----- Material provided
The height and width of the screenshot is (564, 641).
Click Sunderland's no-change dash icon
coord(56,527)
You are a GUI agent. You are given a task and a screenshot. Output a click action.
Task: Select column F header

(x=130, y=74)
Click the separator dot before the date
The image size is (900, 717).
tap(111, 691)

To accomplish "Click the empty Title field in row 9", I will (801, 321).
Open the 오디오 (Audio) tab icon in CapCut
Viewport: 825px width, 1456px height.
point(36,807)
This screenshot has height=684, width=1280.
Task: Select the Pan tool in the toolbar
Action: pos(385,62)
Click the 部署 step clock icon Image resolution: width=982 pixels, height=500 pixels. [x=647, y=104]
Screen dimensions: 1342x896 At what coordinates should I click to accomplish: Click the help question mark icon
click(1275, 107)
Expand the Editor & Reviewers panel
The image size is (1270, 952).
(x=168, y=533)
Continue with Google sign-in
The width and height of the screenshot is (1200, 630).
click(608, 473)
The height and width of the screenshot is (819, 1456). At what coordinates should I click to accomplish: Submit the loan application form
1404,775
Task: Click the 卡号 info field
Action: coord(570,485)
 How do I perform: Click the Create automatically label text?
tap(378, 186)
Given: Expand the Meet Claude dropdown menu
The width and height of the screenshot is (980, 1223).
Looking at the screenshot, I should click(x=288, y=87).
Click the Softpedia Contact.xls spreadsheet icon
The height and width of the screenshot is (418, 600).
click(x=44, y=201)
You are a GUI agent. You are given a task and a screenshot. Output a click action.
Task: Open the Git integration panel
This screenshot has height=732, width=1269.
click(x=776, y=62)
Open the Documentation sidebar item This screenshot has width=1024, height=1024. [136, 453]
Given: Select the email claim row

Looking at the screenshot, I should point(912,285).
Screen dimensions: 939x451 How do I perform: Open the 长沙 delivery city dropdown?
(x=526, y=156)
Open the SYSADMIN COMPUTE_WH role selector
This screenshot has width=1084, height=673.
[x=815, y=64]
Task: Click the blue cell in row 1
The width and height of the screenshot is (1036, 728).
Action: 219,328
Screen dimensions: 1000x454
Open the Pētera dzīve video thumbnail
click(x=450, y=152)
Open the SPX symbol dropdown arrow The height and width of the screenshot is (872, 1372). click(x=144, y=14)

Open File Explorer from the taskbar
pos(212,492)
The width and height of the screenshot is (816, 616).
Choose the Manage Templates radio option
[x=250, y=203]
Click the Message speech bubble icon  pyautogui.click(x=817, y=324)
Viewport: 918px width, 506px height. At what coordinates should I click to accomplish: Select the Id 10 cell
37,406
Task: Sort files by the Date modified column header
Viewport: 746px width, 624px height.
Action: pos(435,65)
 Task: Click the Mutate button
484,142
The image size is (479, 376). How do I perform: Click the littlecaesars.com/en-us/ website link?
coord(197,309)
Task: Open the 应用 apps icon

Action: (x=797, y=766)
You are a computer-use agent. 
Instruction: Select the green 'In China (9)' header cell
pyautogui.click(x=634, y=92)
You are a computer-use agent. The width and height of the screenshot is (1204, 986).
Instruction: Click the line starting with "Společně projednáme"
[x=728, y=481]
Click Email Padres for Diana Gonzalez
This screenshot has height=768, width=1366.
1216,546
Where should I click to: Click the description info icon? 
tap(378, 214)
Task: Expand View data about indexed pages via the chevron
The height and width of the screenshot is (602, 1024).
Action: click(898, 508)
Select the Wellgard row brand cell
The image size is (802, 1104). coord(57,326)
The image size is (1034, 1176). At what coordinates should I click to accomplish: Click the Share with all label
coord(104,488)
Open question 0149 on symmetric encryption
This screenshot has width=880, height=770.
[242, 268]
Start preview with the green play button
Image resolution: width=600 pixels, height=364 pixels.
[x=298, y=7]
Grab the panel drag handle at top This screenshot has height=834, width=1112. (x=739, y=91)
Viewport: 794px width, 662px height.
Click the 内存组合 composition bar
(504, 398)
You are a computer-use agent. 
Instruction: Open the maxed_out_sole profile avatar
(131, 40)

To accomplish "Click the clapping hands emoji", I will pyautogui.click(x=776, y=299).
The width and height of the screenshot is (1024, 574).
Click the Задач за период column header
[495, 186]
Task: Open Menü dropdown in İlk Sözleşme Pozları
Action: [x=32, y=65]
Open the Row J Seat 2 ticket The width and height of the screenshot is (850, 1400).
----------
Nothing but the lines from the top of the entries above through the line with "Click the 部署" should be set down, each exactly as written.

The height and width of the screenshot is (564, 641).
Click Sunderland's no-change dash icon
coord(56,527)
You are a GUI agent. You are given a task and a screenshot. Output a click action.
Task: Select column F header

(x=130, y=74)
Click the separator dot before the date
The image size is (900, 717).
tap(111, 691)

To accomplish "Click the empty Title field in row 9", I will (801, 321).
Open the 오디오 (Audio) tab icon in CapCut
Viewport: 825px width, 1456px height.
point(36,807)
This screenshot has height=684, width=1280.
Task: Select the Pan tool in the toolbar
Action: pos(385,62)
Click the 部署 step clock icon Image resolution: width=982 pixels, height=500 pixels. [x=647, y=104]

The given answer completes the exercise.